Gelar Aksi, FIPR Meminta Polda Usut Tuntas Penggelapan Dana Kampus UPP
Dokumen Foto Sejumlah Mahasiswa Melakukan Aksi Damai Didepan Kantor Gubernur Riau
Beberapa waktu lalu, Polda Riau telah mengundang beberapa pihak untuk dimintai keterangan terkait kasus tersebut. Mereka adalah Ketua Yayasan Pembangunan Rokan Hulu (YPRH) Hafith Syukri (HS) dan AA selaku bendahara YPRH
"Ketua Yayasan, HS kita periksa. Dia datang memenuhi undangan kita," ujar Direktur Ditreskrimum Polda Riau, Kombes Teddy Ristiawan, Jumat (26/3) lalu.
Pemeriksaan terhadap HS menyusul setelah penyidik Polda Riau melakukan pemeriksaan terhadap AA pada Selasa (23/3) lalu. Menurut Teddy, saat diperiksa AA menjelaskan bahwa awalnya uang kas tersebut akan digunakan untuk ikut proyek pembangunan jalan, dengan tujuan mendapatkan keuntungan yang nantinya akan menambah uang kas yayasan.
Sementara, pada November 2019 Rektor UPP meminta dana yayasan untuk operasional universitas.

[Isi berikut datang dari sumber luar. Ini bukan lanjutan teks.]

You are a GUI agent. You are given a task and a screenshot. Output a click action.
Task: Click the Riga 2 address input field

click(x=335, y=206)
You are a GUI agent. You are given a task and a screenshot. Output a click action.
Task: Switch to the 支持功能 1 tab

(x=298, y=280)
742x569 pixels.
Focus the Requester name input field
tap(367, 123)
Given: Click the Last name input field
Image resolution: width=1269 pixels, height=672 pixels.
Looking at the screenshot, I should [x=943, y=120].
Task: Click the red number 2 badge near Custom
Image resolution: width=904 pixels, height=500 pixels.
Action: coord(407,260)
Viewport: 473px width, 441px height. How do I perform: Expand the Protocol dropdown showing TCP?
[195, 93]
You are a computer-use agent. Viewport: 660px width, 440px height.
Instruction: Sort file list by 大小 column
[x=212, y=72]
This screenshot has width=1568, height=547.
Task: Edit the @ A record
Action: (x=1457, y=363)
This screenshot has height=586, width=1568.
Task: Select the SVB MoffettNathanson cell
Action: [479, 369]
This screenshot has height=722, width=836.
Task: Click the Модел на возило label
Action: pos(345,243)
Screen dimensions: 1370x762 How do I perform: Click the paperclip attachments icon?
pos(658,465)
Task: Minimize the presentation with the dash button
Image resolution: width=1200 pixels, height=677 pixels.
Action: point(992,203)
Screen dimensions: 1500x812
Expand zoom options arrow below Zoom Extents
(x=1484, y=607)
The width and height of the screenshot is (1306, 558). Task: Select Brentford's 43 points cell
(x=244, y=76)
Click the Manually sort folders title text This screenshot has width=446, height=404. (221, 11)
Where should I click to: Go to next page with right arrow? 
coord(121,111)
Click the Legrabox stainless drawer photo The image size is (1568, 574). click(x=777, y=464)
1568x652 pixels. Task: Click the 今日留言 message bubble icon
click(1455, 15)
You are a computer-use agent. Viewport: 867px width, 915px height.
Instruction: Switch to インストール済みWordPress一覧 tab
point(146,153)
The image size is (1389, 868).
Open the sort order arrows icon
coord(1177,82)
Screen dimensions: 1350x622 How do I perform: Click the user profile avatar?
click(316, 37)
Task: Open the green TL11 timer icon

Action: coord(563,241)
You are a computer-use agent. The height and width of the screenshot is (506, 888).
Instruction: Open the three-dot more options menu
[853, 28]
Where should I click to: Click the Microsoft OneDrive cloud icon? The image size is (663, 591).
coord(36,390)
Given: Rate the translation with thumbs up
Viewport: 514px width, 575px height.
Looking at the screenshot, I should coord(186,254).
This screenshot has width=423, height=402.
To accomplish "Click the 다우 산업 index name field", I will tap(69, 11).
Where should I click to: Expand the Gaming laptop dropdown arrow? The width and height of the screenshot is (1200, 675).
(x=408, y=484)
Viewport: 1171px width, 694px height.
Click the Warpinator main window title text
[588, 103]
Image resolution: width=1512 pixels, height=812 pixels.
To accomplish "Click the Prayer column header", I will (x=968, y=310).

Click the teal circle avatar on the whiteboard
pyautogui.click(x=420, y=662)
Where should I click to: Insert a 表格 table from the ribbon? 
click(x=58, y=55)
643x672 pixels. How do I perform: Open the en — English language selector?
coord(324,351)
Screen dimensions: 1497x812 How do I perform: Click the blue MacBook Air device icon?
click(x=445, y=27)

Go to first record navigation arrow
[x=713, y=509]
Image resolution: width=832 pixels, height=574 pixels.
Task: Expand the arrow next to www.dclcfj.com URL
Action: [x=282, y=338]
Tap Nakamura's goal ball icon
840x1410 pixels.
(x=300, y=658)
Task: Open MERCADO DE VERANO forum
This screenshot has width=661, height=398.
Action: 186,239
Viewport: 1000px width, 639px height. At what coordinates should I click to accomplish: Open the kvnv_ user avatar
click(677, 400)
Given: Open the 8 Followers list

Namun pihak bendahara mengatakan bahwa dana kas tidak ada alias kosong.
"Jadi kala itu, proses belajar-mengajar pun pakai dana talangan pihak lain," Jelas Teddy.
Dia mengatakan, apa yang dilakukan bendahara UPP itu sudah sepengetahuan dan atas izin pimpinannya. Polisi mendalami perbuatan bendahara dan pimpinan UPP itu.
"Ini masih kita dalami apakah ada keterlibatan ketua yayasan yang kita undang hari ini." Ujar Teddy.